What this task involves
Update all of the records below, replacing "Tidsskrift" with "Magasin" wherever it appears and leaving everything else unchanged.

Data extract
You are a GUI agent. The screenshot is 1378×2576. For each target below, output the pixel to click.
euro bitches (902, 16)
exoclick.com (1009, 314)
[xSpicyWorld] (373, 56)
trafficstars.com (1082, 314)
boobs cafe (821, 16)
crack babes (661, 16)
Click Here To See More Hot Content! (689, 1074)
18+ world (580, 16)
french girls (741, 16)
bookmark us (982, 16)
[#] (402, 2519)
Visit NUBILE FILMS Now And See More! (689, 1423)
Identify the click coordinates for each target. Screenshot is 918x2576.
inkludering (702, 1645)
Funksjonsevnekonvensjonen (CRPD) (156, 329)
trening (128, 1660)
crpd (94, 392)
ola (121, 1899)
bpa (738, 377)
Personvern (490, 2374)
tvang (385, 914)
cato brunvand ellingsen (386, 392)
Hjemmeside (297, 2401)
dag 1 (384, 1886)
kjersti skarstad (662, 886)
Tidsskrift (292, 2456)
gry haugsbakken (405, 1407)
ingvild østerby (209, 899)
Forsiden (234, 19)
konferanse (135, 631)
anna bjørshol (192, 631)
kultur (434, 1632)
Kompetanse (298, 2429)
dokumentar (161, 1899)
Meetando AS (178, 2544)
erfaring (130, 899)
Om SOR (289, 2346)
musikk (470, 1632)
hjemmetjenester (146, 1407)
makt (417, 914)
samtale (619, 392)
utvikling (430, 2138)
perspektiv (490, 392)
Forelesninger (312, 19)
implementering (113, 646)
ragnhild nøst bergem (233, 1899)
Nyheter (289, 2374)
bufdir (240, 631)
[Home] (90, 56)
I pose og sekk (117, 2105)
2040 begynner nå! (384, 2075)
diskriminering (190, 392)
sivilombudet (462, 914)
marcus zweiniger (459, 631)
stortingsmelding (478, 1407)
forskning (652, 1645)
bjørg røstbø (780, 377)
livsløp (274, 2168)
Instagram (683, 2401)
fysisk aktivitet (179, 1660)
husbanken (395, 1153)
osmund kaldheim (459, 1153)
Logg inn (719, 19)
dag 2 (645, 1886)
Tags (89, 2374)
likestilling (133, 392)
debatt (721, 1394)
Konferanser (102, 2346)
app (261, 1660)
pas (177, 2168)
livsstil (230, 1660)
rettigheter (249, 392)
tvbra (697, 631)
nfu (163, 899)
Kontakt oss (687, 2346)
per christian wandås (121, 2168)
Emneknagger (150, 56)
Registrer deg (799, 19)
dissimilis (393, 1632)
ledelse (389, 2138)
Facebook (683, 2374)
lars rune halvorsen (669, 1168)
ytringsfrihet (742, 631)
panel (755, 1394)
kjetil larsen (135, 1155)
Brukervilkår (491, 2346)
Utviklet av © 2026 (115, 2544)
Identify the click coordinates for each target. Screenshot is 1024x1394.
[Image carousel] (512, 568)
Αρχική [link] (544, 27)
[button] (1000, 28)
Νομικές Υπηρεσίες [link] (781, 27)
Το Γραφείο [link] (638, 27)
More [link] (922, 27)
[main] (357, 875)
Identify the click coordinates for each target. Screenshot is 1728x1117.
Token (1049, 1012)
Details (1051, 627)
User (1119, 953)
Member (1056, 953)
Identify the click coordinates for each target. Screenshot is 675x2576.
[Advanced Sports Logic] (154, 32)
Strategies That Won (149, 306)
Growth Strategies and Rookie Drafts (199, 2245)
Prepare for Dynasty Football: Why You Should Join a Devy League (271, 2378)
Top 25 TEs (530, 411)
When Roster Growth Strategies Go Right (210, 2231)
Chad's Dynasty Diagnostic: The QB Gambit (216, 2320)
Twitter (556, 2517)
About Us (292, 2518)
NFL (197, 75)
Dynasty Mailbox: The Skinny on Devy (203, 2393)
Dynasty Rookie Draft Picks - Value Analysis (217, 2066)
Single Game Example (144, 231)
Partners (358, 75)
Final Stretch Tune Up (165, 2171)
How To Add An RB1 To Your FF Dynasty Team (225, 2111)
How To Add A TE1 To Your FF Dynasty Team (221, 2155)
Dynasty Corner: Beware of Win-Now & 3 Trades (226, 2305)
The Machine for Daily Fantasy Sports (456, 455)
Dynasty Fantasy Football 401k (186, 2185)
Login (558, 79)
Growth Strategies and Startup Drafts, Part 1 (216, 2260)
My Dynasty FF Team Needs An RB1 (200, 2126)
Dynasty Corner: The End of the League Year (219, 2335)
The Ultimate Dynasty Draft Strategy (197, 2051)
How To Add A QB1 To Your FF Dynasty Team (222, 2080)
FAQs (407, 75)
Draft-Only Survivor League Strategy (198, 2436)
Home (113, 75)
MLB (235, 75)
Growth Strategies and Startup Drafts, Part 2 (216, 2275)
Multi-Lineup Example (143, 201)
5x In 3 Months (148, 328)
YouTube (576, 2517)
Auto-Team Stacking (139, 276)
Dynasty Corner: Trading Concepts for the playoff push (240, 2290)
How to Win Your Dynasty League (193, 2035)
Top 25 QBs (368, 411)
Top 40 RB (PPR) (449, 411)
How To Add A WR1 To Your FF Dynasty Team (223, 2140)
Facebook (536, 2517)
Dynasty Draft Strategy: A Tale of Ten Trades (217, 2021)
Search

Written reply
You are a GUI agent. The screenshot is 1378×2576. For each target below, output the pixel to click.
euro bitches (902, 16)
exoclick.com (1009, 314)
[xSpicyWorld] (373, 56)
trafficstars.com (1082, 314)
boobs cafe (821, 16)
crack babes (661, 16)
Click Here To See More Hot Content! (689, 1074)
18+ world (580, 16)
french girls (741, 16)
bookmark us (982, 16)
[#] (402, 2519)
Visit NUBILE FILMS Now And See More! (689, 1423)
Identify the click coordinates for each target. Screenshot is 918x2576.
inkludering (702, 1645)
Funksjonsevnekonvensjonen (CRPD) (156, 329)
trening (128, 1660)
crpd (94, 392)
ola (121, 1899)
bpa (738, 377)
Personvern (490, 2374)
tvang (385, 914)
cato brunvand ellingsen (386, 392)
Hjemmeside (297, 2401)
dag 1 (384, 1886)
kjersti skarstad (662, 886)
Magasin (292, 2456)
gry haugsbakken (405, 1407)
ingvild østerby (209, 899)
Forsiden (234, 19)
konferanse (135, 631)
anna bjørshol (192, 631)
kultur (434, 1632)
Kompetanse (298, 2429)
dokumentar (161, 1899)
Meetando AS (178, 2544)
erfaring (130, 899)
Om SOR (289, 2346)
musikk (470, 1632)
hjemmetjenester (146, 1407)
makt (417, 914)
samtale (619, 392)
utvikling (430, 2138)
perspektiv (490, 392)
Forelesninger (312, 19)
implementering (113, 646)
ragnhild nøst bergem (233, 1899)
Nyheter (289, 2374)
bufdir (240, 631)
[Home] (90, 56)
I pose og sekk (117, 2105)
2040 begynner nå! (384, 2075)
diskriminering (190, 392)
sivilombudet (462, 914)
marcus zweiniger (459, 631)
stortingsmelding (478, 1407)
forskning (652, 1645)
bjørg røstbø (780, 377)
livsløp (274, 2168)
Instagram (683, 2401)
fysisk aktivitet (179, 1660)
husbanken (395, 1153)
osmund kaldheim (459, 1153)
Logg inn (719, 19)
dag 2 (645, 1886)
Tags (89, 2374)
likestilling (133, 392)
debatt (721, 1394)
Konferanser (102, 2346)
app (261, 1660)
pas (177, 2168)
livsstil (230, 1660)
rettigheter (249, 392)
tvbra (697, 631)
nfu (163, 899)
Kontakt oss (687, 2346)
per christian wandås (121, 2168)
Emneknagger (150, 56)
Registrer deg (799, 19)
dissimilis (393, 1632)
ledelse (389, 2138)
Facebook (683, 2374)
lars rune halvorsen (669, 1168)
ytringsfrihet (742, 631)
panel (755, 1394)
kjetil larsen (135, 1155)
Brukervilkår (491, 2346)
Utviklet av © 2026 (115, 2544)
Identify the click coordinates for each target. Screenshot is 1024x1394.
[Image carousel] (512, 568)
Αρχική [link] (544, 27)
[button] (1000, 28)
Νομικές Υπηρεσίες [link] (781, 27)
Το Γραφείο [link] (638, 27)
More [link] (922, 27)
[main] (357, 875)
Identify the click coordinates for each target. Screenshot is 1728x1117.
Token (1049, 1012)
Details (1051, 627)
User (1119, 953)
Member (1056, 953)
Identify the click coordinates for each target. Screenshot is 675x2576.
[Advanced Sports Logic] (154, 32)
Strategies That Won (149, 306)
Growth Strategies and Rookie Drafts (199, 2245)
Prepare for Dynasty Football: Why You Should Join a Devy League (271, 2378)
Top 25 TEs (530, 411)
When Roster Growth Strategies Go Right (210, 2231)
Chad's Dynasty Diagnostic: The QB Gambit (216, 2320)
Twitter (556, 2517)
About Us (292, 2518)
NFL (197, 75)
Dynasty Mailbox: The Skinny on Devy (203, 2393)
Dynasty Rookie Draft Picks - Value Analysis (217, 2066)
Single Game Example (144, 231)
Partners (358, 75)
Final Stretch Tune Up (165, 2171)
How To Add An RB1 To Your FF Dynasty Team (225, 2111)
How To Add A TE1 To Your FF Dynasty Team (221, 2155)
Dynasty Corner: Beware of Win-Now & 3 Trades (226, 2305)
The Machine for Daily Fantasy Sports (456, 455)
Dynasty Fantasy Football 401k (186, 2185)
Login (558, 79)
Growth Strategies and Startup Drafts, Part 1 (216, 2260)
My Dynasty FF Team Needs An RB1 (200, 2126)
Dynasty Corner: The End of the League Year (219, 2335)
The Ultimate Dynasty Draft Strategy (197, 2051)
How To Add A QB1 To Your FF Dynasty Team (222, 2080)
FAQs (407, 75)
Draft-Only Survivor League Strategy (198, 2436)
Home (113, 75)
MLB (235, 75)
Growth Strategies and Startup Drafts, Part 2 (216, 2275)
Multi-Lineup Example (143, 201)
5x In 3 Months (148, 328)
YouTube (576, 2517)
Auto-Team Stacking (139, 276)
Dynasty Corner: Trading Concepts for the playoff push (240, 2290)
How to Win Your Dynasty League (193, 2035)
Top 25 QBs (368, 411)
Top 40 RB (PPR) (449, 411)
How To Add A WR1 To Your FF Dynasty Team (223, 2140)
Facebook (536, 2517)
Dynasty Draft Strategy: A Tale of Ten Trades (217, 2021)
Search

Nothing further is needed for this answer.